In Anna Rohl’s recent review of Man of La Mancha (Full disclosure: I was the sound designer for this show, although I was not part of the run crew), Rohl brought up some legitimate, serious criticisms of the production. I agree with Rohl’s charge that the show’s violent rape scene and ongoing depictions of violence against women seemed incongruous with the comedic elements of the rest of the play. However, I’d like to raise a new question: who is at fault for producing this interpretation?
A New Perspective: this interpretation of the show was mostly the audience’s fault, not the actors’, and Covenant audiences desperately need to get their act together (pun slightly intended) for respectful viewing of serious dramatic material.

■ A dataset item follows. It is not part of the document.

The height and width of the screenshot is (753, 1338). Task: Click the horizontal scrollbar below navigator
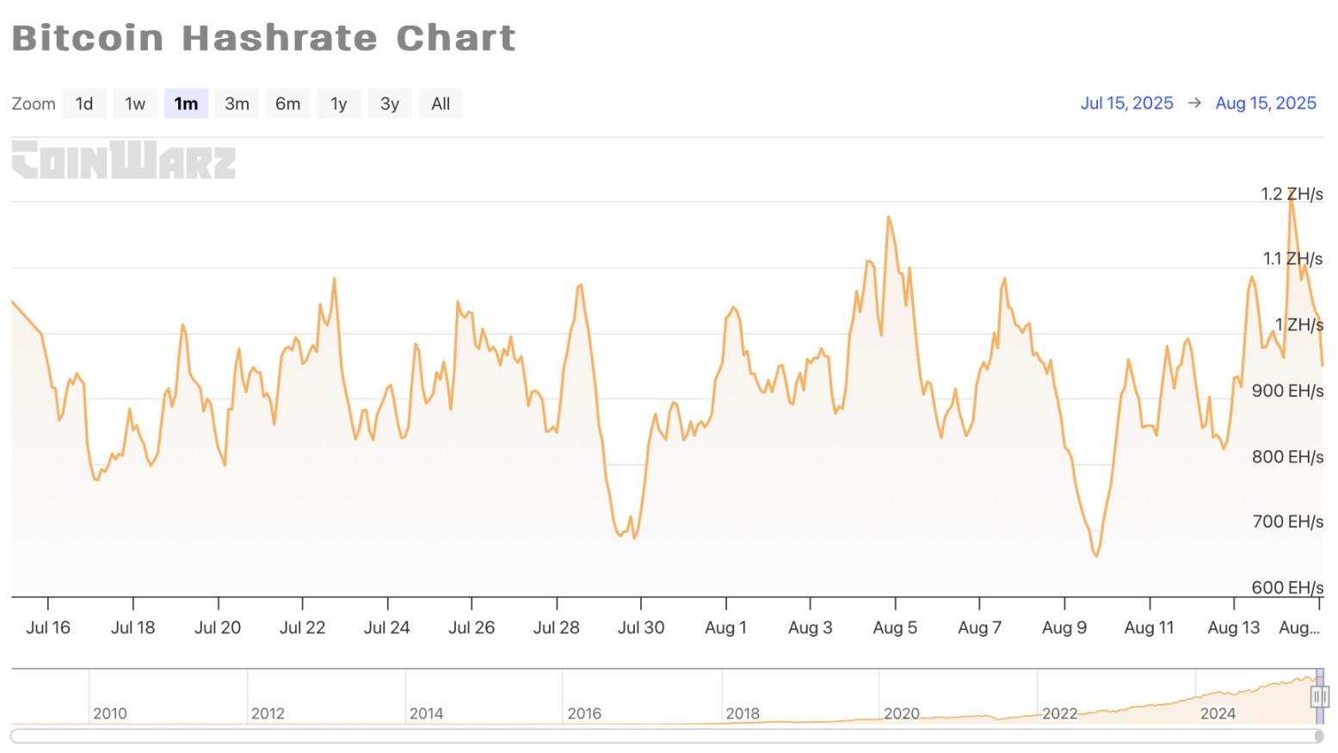pos(663,736)

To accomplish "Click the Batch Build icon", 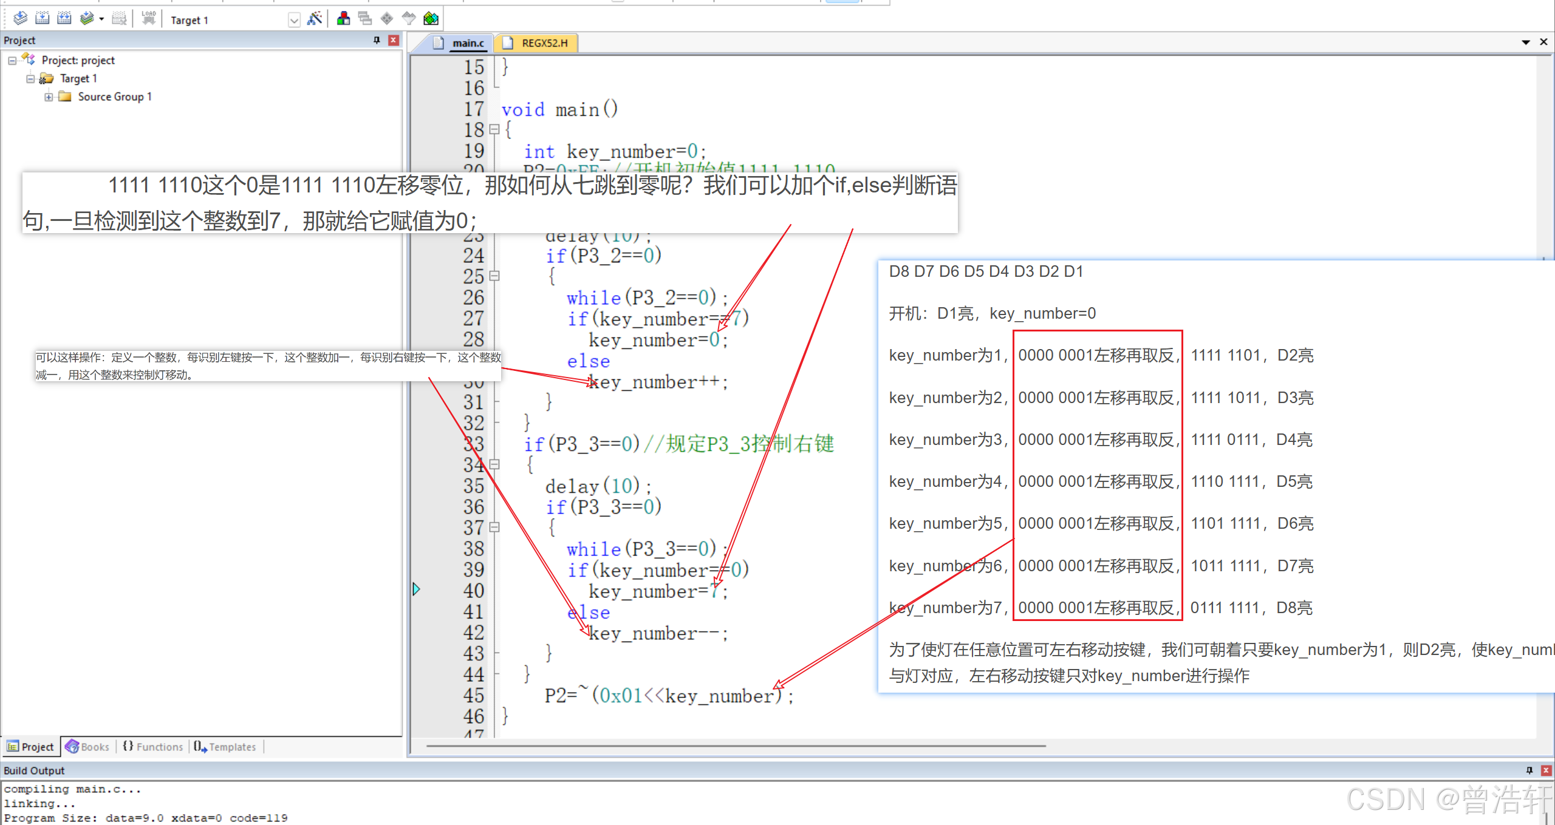I will [87, 19].
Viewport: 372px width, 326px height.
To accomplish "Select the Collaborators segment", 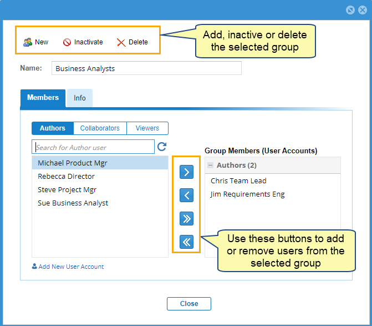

Theatre is an unusual artistic medium. It is a performance art, like film. Yet unlike film, it requires a high level of interaction with the audience in order to be effective. Funny, tragic, and thought-provoking bits of theatre are all performed live, by real people, standing no more than 40 feet away from you.
An Unrhetorical Question: How do you know what a theatrical production means? I’d like you to reconsider your first response, which I suspect was “by sitting and watching how it’s performed.” This notion stems from modern consumption of recorded dramatic media like film and T.V., where there’s no chance of changing what has been imprinted, and where familiar tropes or canned laugh tracks remove ambiguity about what is funny and what is not. But theatre is different. Historically, the medium of theatre has been a participatory art, and substantial elements of this participation remain in modern theatrical performance.
Central Claim: Theatre is just as much about the audience’s response as it is about the actors’ performance. By attending a theatre production, you change the meaning of the show by when you chose to laugh, when you chose to be silent, and when you chose to whisper loudly to your friend. Not only do you govern your own experience while doing this, you subtly impact the way that your fellow audience-members interpret the show.
The Point (yes, we’ve finally got there): Man of La Mancha struck Anna Rohl (and me, and quite a lot of other people) as disturbing and incongruous because Covenant audiences, on a painful quantity of occasions, respond to theatre in disturbing, incongruous ways. In my role as sound designer, I got to attend several dress rehearsals, and I can confidently report that the show I saw then was entirely different from the show that audiences saw later. By the end of the last dress rehearsal, I was actually crying, as were a few other members of the production team. Even though we’d seen it and read it a thousand times, the finished production appeared to us as a deeply moving piece. It was an inspiring, unflinching musical essay on the darkness of the world and the hope of all people with “impossible dreams.”
This, of course, did not stick: when I attended a live-audience performance, I saw a completely different play. The audience heartily giggled at the womanizing, sexist behavior of the principal villains, and their evil was converted into a light bit of “boys will be boys” comedy. The audience inexplicably laughed at lines that had blindingly obvious foreboding subtexts, and most people seemed shocked and confused when the violence that had been foreshadowed for the past forty-five minutes actually took place.
At the theatre department, there’s “a very often-heard refrain” almost as common as the one which troubles the Padre in La Mancha. In any given show, when the audience laughs at a moment that is supposed to be dramatic, someone backstage always turns to someone else with a knowing look and a bit of a sad note in their voice, and delivers the well-worn phrase, “Well, everything’s a comedy at Covenant.” You see, this wasn’t just a problem with La Mancha. Through the years, Covenant Theatre has offered a variety of serious plays, and has often discovered that student audiences are disoriented by just how serious they are.
Consider this invitation: When you go see live theatre, at Covenant or elsewhere, pay careful attention to what’s happening onstage. Consider what the subtext of the scene might be, and whether it’s actually comedic or telling you something else entirely. Once you start viewing theatre in this participatory manner, in which you are not so much served an entertainment as invited into one, you may discover that you’re picking up on far more meaning than you were before. Was Man of La Mancha a perfect performance? Nope. But I wonder what it could have been, had audiences stopped for a moment to think.